It’s rare that a great space movie breaks the Hollywood traditions of big budgets, blatant abuse of physics, over-the-top special effects, factitious characters, and hokey one-liners. Successfully straddling the line between fact and reality, as these space oddities strive to do, is extraordinarily difficult.

Stanley Kubrick and Arthur C. Clarke’s 2001: A Space Odyssey easily sets the highest standard in this department. However, we recently screened the new movie Europa Report, and were taken aback by its respect for audience intelligence while still offering a thrilling, edge-of-your-seat story [watch the trailer below]. It’s clear director Sebastián Cordero and writer Philip Gelatt did their science homework. Their characters behave like real people on a believable mission to search for life on Europa — an icy moon of Jupiter that astrobiologists yearn to explore.

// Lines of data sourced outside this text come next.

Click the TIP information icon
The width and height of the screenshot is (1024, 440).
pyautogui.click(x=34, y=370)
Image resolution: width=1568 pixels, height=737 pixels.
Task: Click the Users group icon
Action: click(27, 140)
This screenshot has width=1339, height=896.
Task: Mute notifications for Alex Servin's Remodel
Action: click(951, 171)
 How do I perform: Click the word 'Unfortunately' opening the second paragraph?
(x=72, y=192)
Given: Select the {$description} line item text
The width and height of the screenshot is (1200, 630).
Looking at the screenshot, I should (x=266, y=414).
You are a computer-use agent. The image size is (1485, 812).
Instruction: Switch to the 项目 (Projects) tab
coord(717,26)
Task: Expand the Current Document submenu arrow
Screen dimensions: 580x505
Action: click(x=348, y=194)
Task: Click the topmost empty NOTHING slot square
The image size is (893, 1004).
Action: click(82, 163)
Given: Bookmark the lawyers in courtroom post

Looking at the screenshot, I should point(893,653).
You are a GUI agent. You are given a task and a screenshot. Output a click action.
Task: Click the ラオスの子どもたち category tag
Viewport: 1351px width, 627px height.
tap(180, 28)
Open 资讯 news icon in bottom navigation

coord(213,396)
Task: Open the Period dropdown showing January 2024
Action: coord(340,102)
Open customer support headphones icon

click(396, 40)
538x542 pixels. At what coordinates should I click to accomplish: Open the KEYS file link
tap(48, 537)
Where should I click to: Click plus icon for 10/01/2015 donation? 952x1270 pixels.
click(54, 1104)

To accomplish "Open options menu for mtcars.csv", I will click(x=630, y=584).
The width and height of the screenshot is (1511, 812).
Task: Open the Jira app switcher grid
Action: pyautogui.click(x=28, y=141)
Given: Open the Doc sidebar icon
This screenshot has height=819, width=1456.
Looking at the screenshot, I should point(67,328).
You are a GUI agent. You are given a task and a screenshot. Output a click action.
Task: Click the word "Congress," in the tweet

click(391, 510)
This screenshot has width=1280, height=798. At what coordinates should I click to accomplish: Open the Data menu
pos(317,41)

Here, we pick the brain of Kevin Hand, an astrobiologist and expert on Europa at NASA’s Jet Propulsion laboratory in Pasadena, Calif., and one of the film’s volunteer science consultants, on how to create a truly realistic space film that won’t bore viewers to tears.

How and why did you get involved with Europa Report?

Through the Science & Entertainment Exchange. They connect moviemakers with scientists, catalyze those relationships, and, if one works, we go off on our own to consult.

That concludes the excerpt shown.